The Story
Why it exists.
The beginning
Deadly Nightshade entered Alkemia's catalog as a fragrance that embraced a darker, more mysterious character. This composition ventured into chypre territory, built on bergamot, rose, jasmine, and a mossy-patchouli base. Violet announces itself immediately, powdery and slightly sweet, with that mineral undertone violet carries when you bruise the leaf. Suede takes over the heart, warm and close, rounding the edges of the floral. The name says it all: a plant known for beauty and poison, depending on how much you take.

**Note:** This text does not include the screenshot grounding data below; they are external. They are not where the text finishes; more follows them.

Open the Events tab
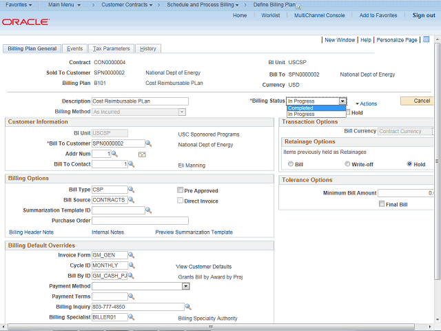Viewport: 441px width, 331px height. [x=75, y=49]
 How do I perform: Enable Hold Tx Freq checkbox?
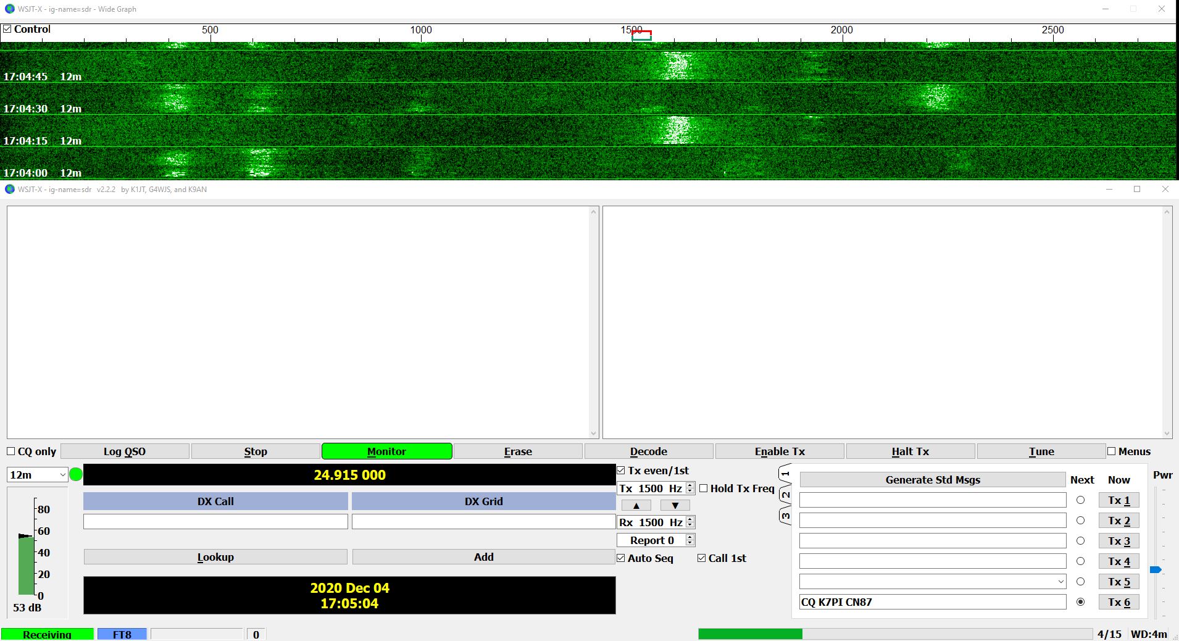[x=704, y=488]
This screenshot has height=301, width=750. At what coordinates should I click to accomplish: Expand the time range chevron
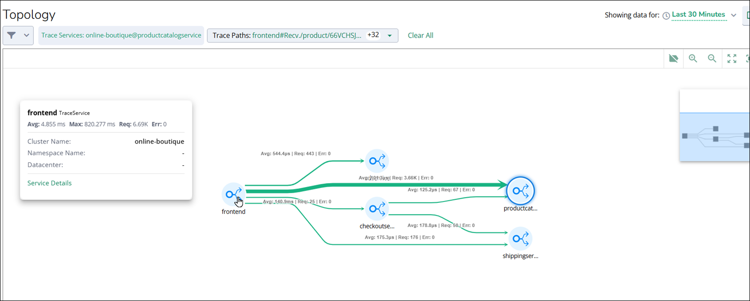tap(734, 15)
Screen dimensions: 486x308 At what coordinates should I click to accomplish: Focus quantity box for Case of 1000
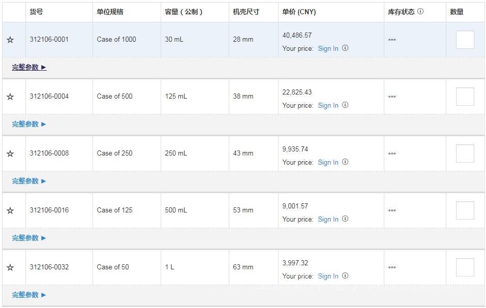click(465, 40)
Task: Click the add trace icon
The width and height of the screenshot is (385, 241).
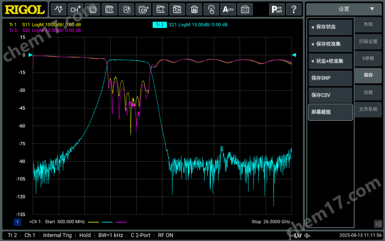Action: [59, 10]
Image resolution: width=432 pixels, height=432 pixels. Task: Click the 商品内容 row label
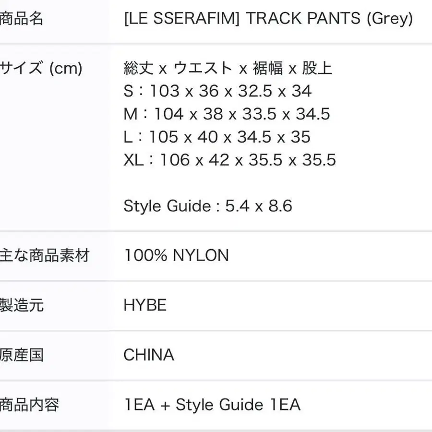tap(29, 405)
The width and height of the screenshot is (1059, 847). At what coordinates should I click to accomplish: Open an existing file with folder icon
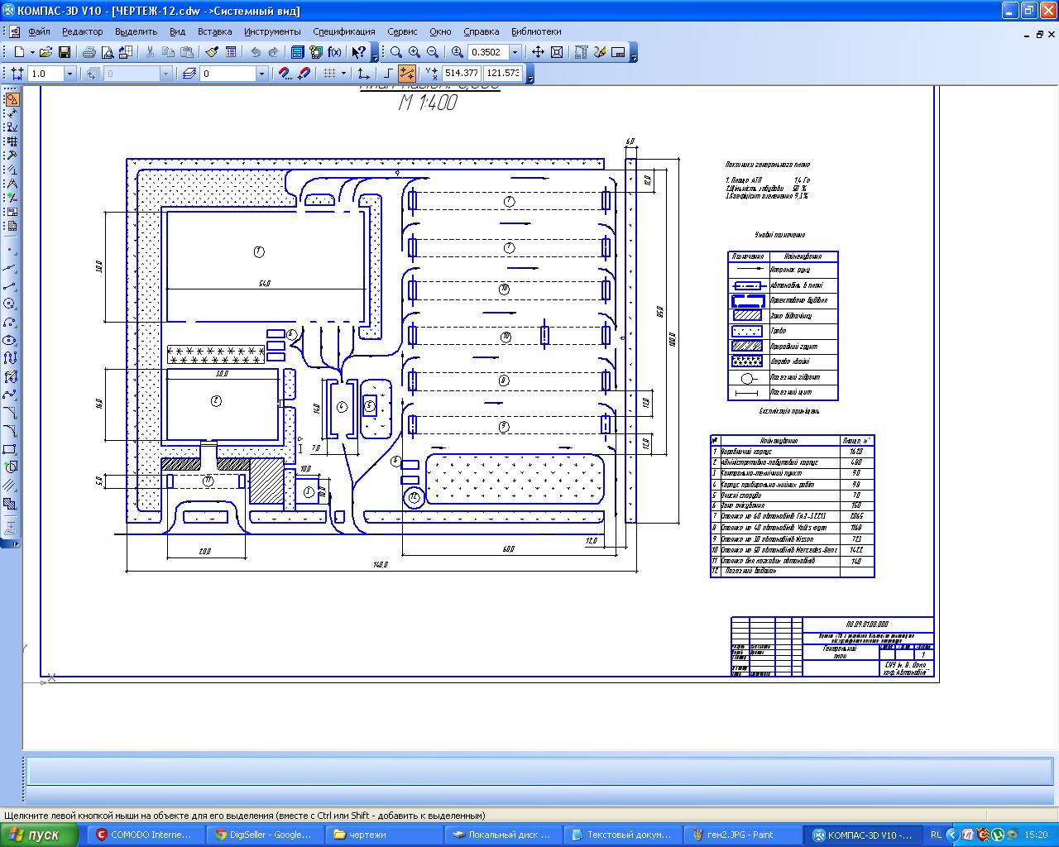(46, 52)
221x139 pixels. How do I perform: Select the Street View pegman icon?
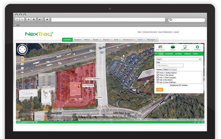point(22,59)
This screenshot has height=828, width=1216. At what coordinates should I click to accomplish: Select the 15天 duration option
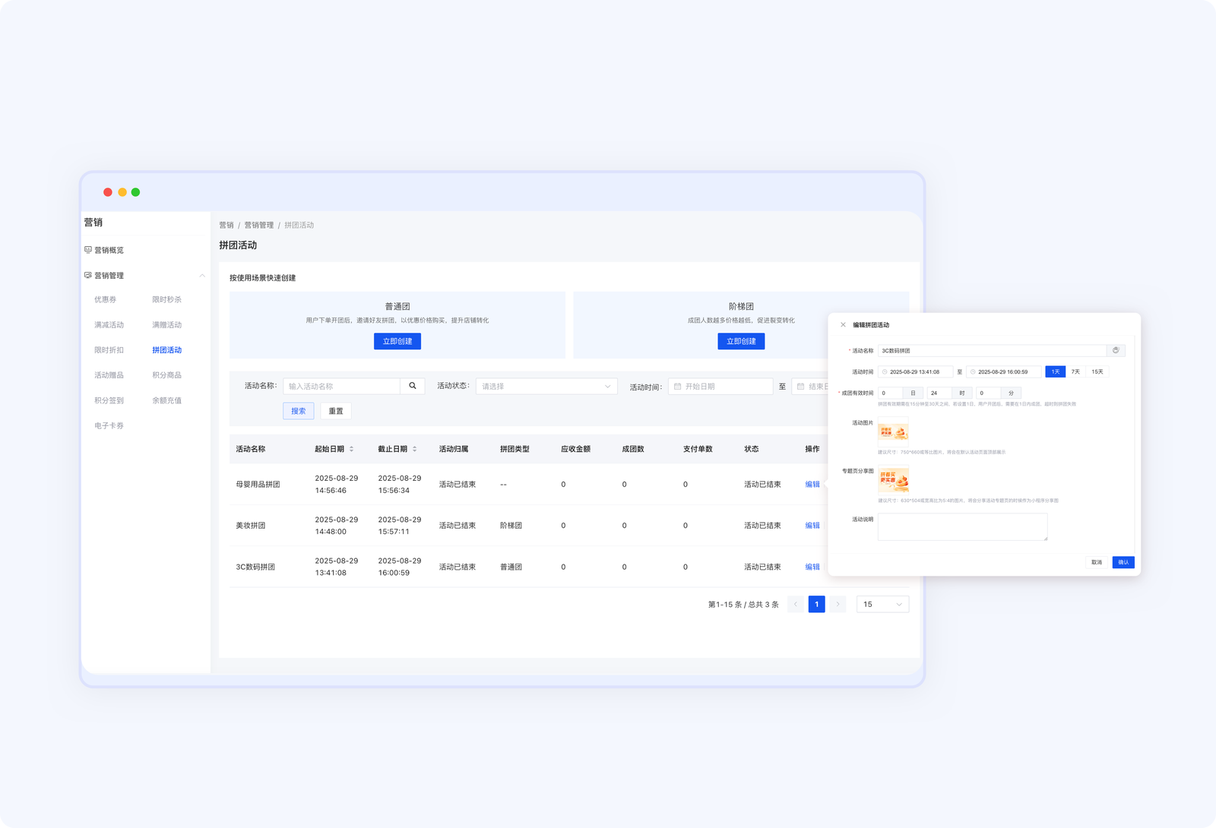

Violet and suede is an unusual pairing in perfumery. Violet brings cool, powdery, almost mineral sweetness, the smell of crushed petals and late spring. Suede brings warmth, texture, an animalic softness that reads as intimate rather than aggressive. Separately, they're familiar. Together, with opium adding a resinous, slightly medicinal depth and patchouli anchoring everything into earth, they create something that doesn't quite fit the usual categories. It's floral without being sweet. It's leathery without being harsh. It's dark without being masculine. The black amber gives it a final amber warmth that keeps the drydown from going completely cold.
The evolution
The opening announces violet immediately, powdery, slightly sweet, with that mineral undertone violet carries when you bruise the leaf. Within minutes, suede moves in, warm and close, rounding the edges of the floral. The handoff isn't dramatic. Opium hovers in the background, adding resin and a faint medicinal quality that deepens the composition without overpowering. Patchouli arrives, earthy and grounding, pushing the violet further back. By hour two, the leather dominates, soft, dark, intimate. The violet doesn't disappear. It settles underneath, a dusty sweetness that stays close to skin. What remains on the wrist is warm suede, a whisper of patchouli, and the faintest trace of powder.
Cultural impact
Deadly Nightshade stood apart from the traditional chypre structure. Where classic compositions in this family centered on a bergamot-rose axis, this fragrance rebuilt the framework around violet and suede instead. The result was something structurally bold, a small-batch creation that challenged expectations. Some wearers found it hypnotic. Others found it too much. That divide is, perhaps, the point.